Searchable abstracts of presentations at key conferences on calcified tissues
Bone Abstracts (2017) 6 P010 | DOI: 10.1530/boneabs.6.P010

ICCBH2017 Poster Presentations (1) (209 abstracts)

Transient hyperphosphatasemia in a child with nephrolithiasis And history of severe prematurity

Stepan Kutilek 1, , Daniela Formanova 2 , Marian Senkerik 2 , Sylva Skalova 3 , Daniela Markova 4 & Jan Langer 4

1Department of Pediatrics, Klatovy Hospital, Klatovy, Czech Republic; 2Department of Pediatrics, Pardubice Hospital, Pardubice, Czech Republic; 3Department of Pediatrics, University Hospital and Faculty of Medicine, Charles University, Hradec Králové, Czech Republic; 4Department of Pediatrics, University Hospital and Faculty of Medicine, Charles University, Prague, Czech Republic.

Background: Transient hyperphosphatasemia of infancy and early childhood (THI) is a benign, usually accidentally detected condition characterized by transiently increased activity of serum alkaline phosphatase (S-ALP), its bone or liver isoform, in children under five years of age, without signs of metabolic bone disease or hepatopathy. When encountered in a child with either chronic bone, liver or kidney disease, THI might concern the physician. We present a patient with urolithiasis and THI.

Case presentation and clinical management: 13-months old boy with a complicated perinatal history (severe prematurity – 26th week of gestation, respiratory distress syndrome, reanimation, neonatal sepsis, pneumonia, artificial ventilation) resulting in bronchopulmonary dysplasia and osteopathy of prematurity, was hospitalised because of hematuria.

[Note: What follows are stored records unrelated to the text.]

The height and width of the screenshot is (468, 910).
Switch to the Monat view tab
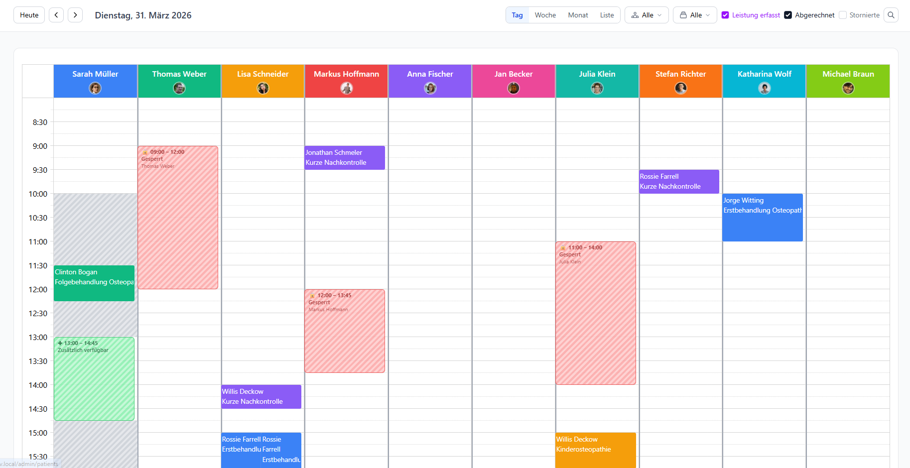[578, 15]
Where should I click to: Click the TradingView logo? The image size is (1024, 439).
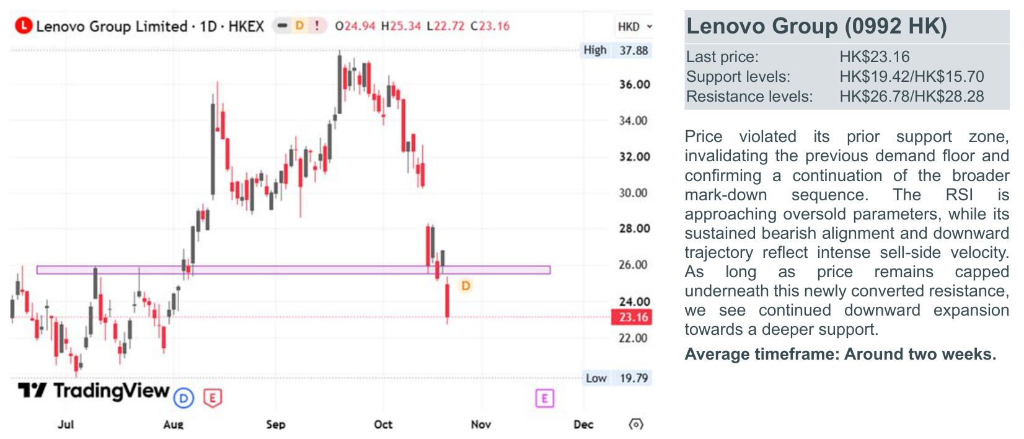click(94, 390)
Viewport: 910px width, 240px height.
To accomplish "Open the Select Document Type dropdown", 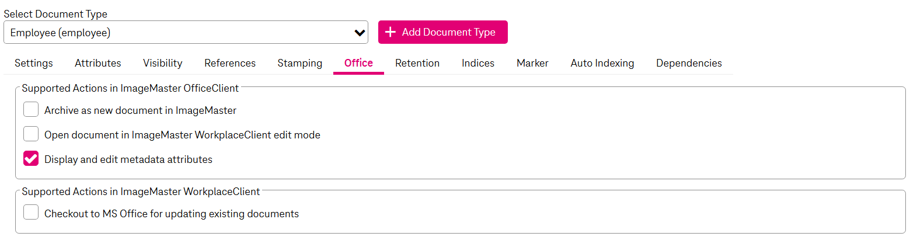I will (x=186, y=33).
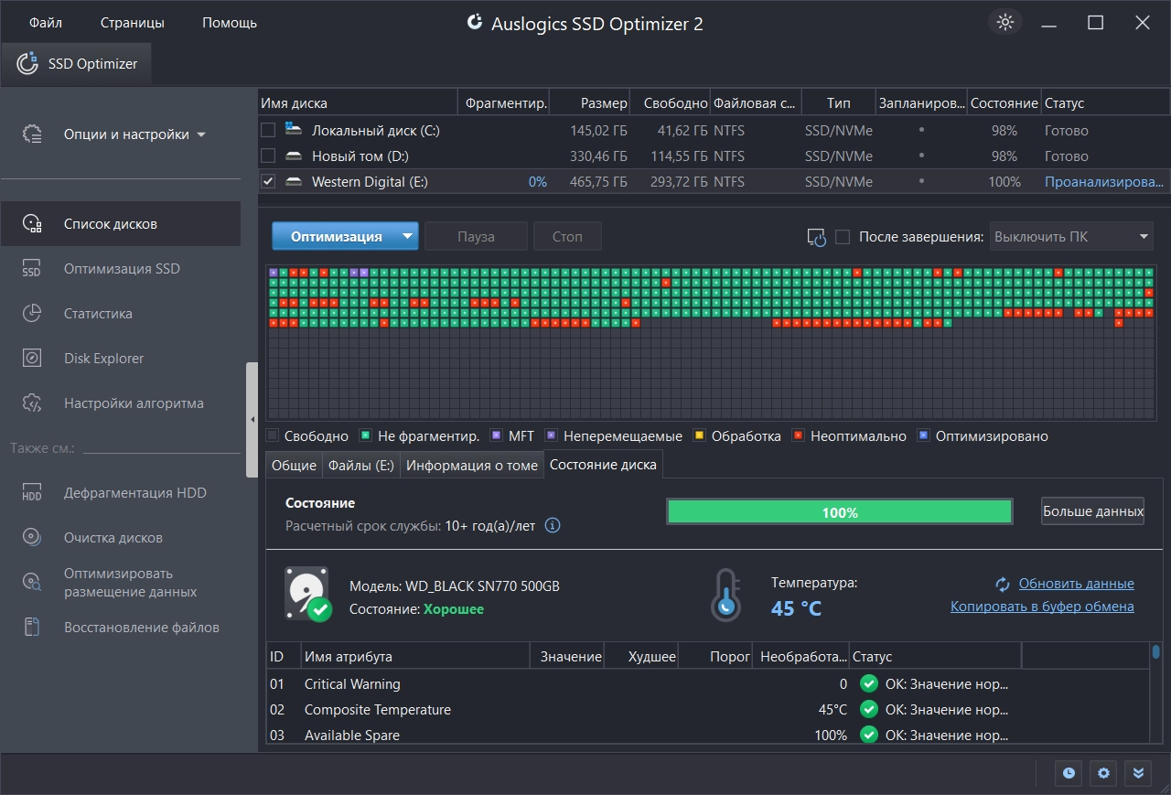The height and width of the screenshot is (795, 1171).
Task: Click the Копировать в буфер обмена link
Action: (1042, 607)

Abdominal ultrasound revealed renal stones in each kidney, diameter, 3 mm on the left and 6 mm on the right, respectively. The serum values of blood urea nitrogen (BUN), creatinine, potassium(S-K), sodium(S-Na), calcium(S-Ca), phosphate(S-P), magnesium(S-Mg), alanin-aminotransferase(S-AST), apartate-aminotransferase(S-ALT) were all within normal reference range, same as urinary concentrations of Ca, P, Mg and urinary calcium/creatinine ratio (U-Ca/U-cr). S-ALP was 34 μkat/L (normal 2.5–9.5 μkat/l). Wrist X-ray was normal without any signs of rickets. Hematuria resolved within 3 days. As there were neither laboratory or clinical signs of liver or bone disease, THI was considered as the most likely diagnosis. The boy was checked 28 days.later, and at that time the S-ALP dropped to normal value 9.2 μkat/l.

Discussion: Patient with bilateral nephrolithiasis and a history of severe prematurity presented with high S-ALP, initially suggestive of disturbed bone metabolism. However, the normal values of S-Ca,P,Mg,PTH,U-Ca/U-cr and normal wrist X-ray ruled out this possibility and pointed to the diagnosis of THI, which was further confirmed by the normalisation of S-ALP within one month. The present nephrolithiasis was considered as a result of previous hypercalciuria in osteopathy of prematurity, that has already resolved without causal relationship to transiently increased S-ALP. There were no further increases in S-ALP and the patient, who is currently 25 months old, remains stable. THI is a benign condition with good prognosis. Children with THI should be spared from unnecessary early diagnostic procedures and therapeutic interventions.

Disclosure: The authors declared no competing interests.